We have evaluated the efficacy of the multinuclear
platinum chemotherapeutics
BBR3464,
BBR3571, and
BBR3610 against
glioma cells in culture and animal models and investigated their mechanism of action at the cellular level. In a clonogenic assay,
BBR3610, the most potent compound, had an IC90 dose (achieving 90% colony formation inhibition) that was 250 times lower than that of
cisplatin for both LNZ308 and LN443
glioma cells. In subcutaneous xenografts of U87MG
glioma cells,
BBR3610 approximately doubled the time it took for a
tumor to reach a predetermined size and significantly extended survival when these cells were implanted intracranially. Analysis of apoptosis and cell cycle distribution showed that BBR compounds induced G2/M arrest in the absence of cell death, while
cisplatin predominantly induced apoptosis. Interestingly, the BBR compounds and
cisplatin both induced
extracellular signal-regulated kinase 1/2 phosphorylation, and inhibition of this pathway at the level of
MEK antagonized the induction of G2/M arrest or apoptosis, respectively.

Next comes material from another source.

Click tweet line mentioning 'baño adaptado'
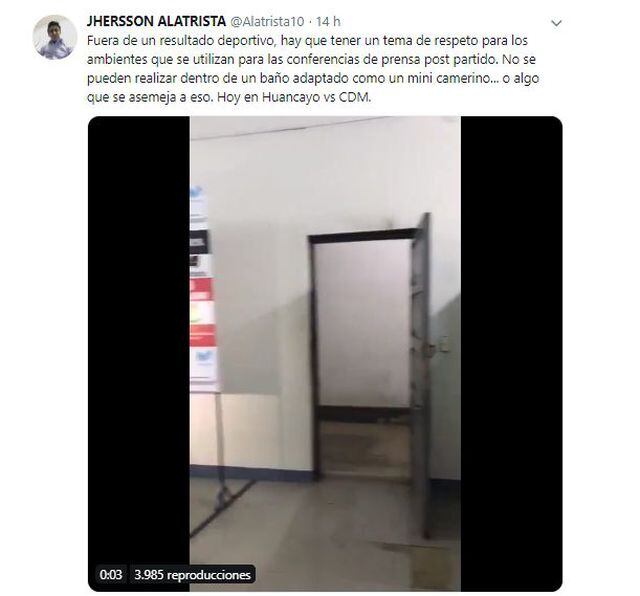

Analysis of Chk1 and Chk2 status did not show any differential effects of the drugs, and it is thus unlikely to underlie the difference in response. Similarly, the drugs did not differentially modulate
survivin levels, and knockdown of
survivin did not convert the response to
BBR3610 to apoptosis. Together, these findings support continued development of
BBR3610 for clinical use against
glioma and provide a framework for future investigation of mechanism of action.